Le vie istituzionali della politica non scaldano il cuore dei giovani, che faticano a trovare una forma propositiva per percorrerle. Una delle responsabilità maggiori ricade sui partiti e sui movimenti politici che non riescono ad attirarli, né a rappresentarli, anzi spesso non sono proprio considerati capaci d’imprimere un cambiamento nella società. Un’analisi dell’Istituto Toniolo, sul rapporto tra i giovani e le istituzioni in Italia, evidenzia la forte disillusione verso le forze politiche: il loro livello di vicinanza ai cittadini è considerato insufficiente dal 34,6% dei giovani intervistati e appena sufficiente da una quota assai simile. Le compagini governative sono quelle giudicate nel modo più severo, perché – come sostiene il demografo Alessandro Rosina – i giovani non riescono a percepire il loro impegno per imprimere un cambiamento al paese, né valutano convincenti le opportunità che esse mettono a disposizione. Sentendosi svantaggiata rispetto alle generazioni precedenti, la nuova generazione attribuisce la responsabilità principale alle forze a cui è affidato il compito di governo.

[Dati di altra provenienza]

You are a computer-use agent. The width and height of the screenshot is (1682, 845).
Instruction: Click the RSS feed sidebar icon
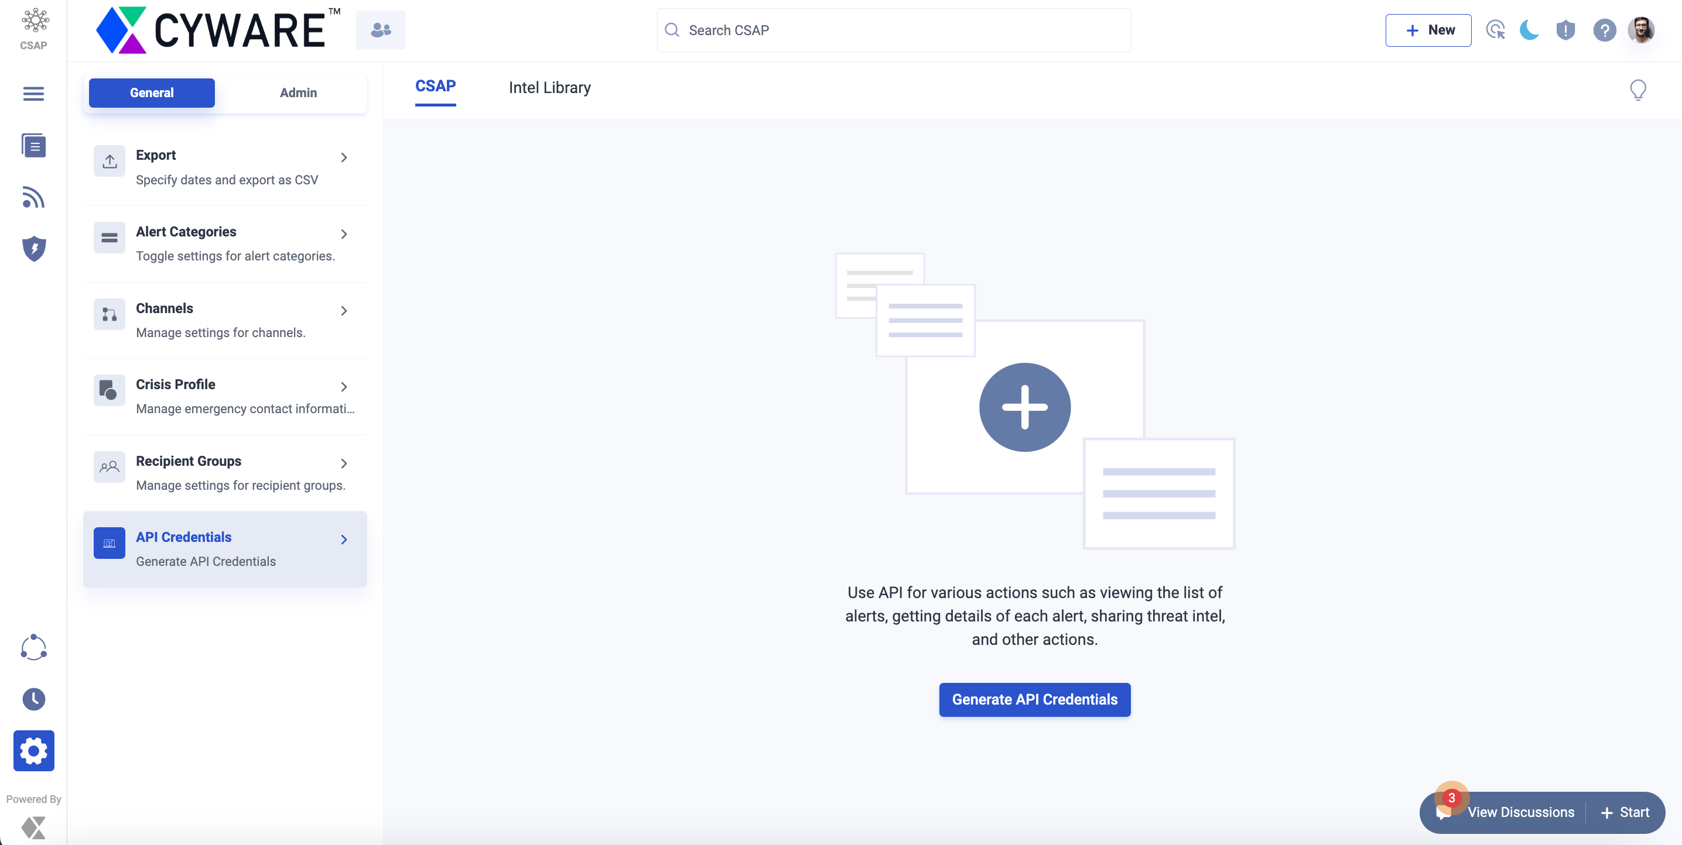click(33, 197)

L’indagine presenta poi due ulteriori aspetti rilevanti, che marcano la difficoltà dei partiti a “farsi rappresentanti”.
Da un lato, tra i giovani si attenua, in modo significativo, la differenza tra destra e sinistra: il 61,5% sostiene che tale distinzione sia oggi superata. Allora, categorie ideologiche che hanno caratterizzato un’epoca storica e che ancora hanno un significato per le persone oltre i 40 anni, non dicono molto a chi è under 30. Così per qualificarsi i partiti dovrebbero adottare linguaggi politici nuovi.
Dall’altro lato, una parte dei giovani subisce il fascino di forze populiste, perché sono quelle che strutturalmente criticano l’establishment e quindi si propongono un cambiamento, magari poi senza indicare lo scenario conseguente alle scelte. Le sirene del populismo sono attraenti tra i giovani con un profilo formativo più basso. L’indagine del Toniolo illustra le variabili, che influenzano il loro orientamento: la conservazione dei valori tradizionali o la chiusura al fenomeno migratorio.
Invece anche se rimane poco appassionata alla politica, la maggioranza dei giovani con titoli di studio medio-alti conserva la fiducia verso le istituzioni, e appare meno vincolata ai valori tradizionali e più favorevole all’ingresso dei migranti.
Il deficit di rappresentanza da parte dei partiti andrebbe colmato, perché in una democrazia il loro ruolo è proprio quello di essere una cinghia di trasmissione tra la società civile e le istituzioni politiche. Se non si ravviva questo legame in special modo con le nuove generazioni è la qualità complessiva della vita democratica a risentirne.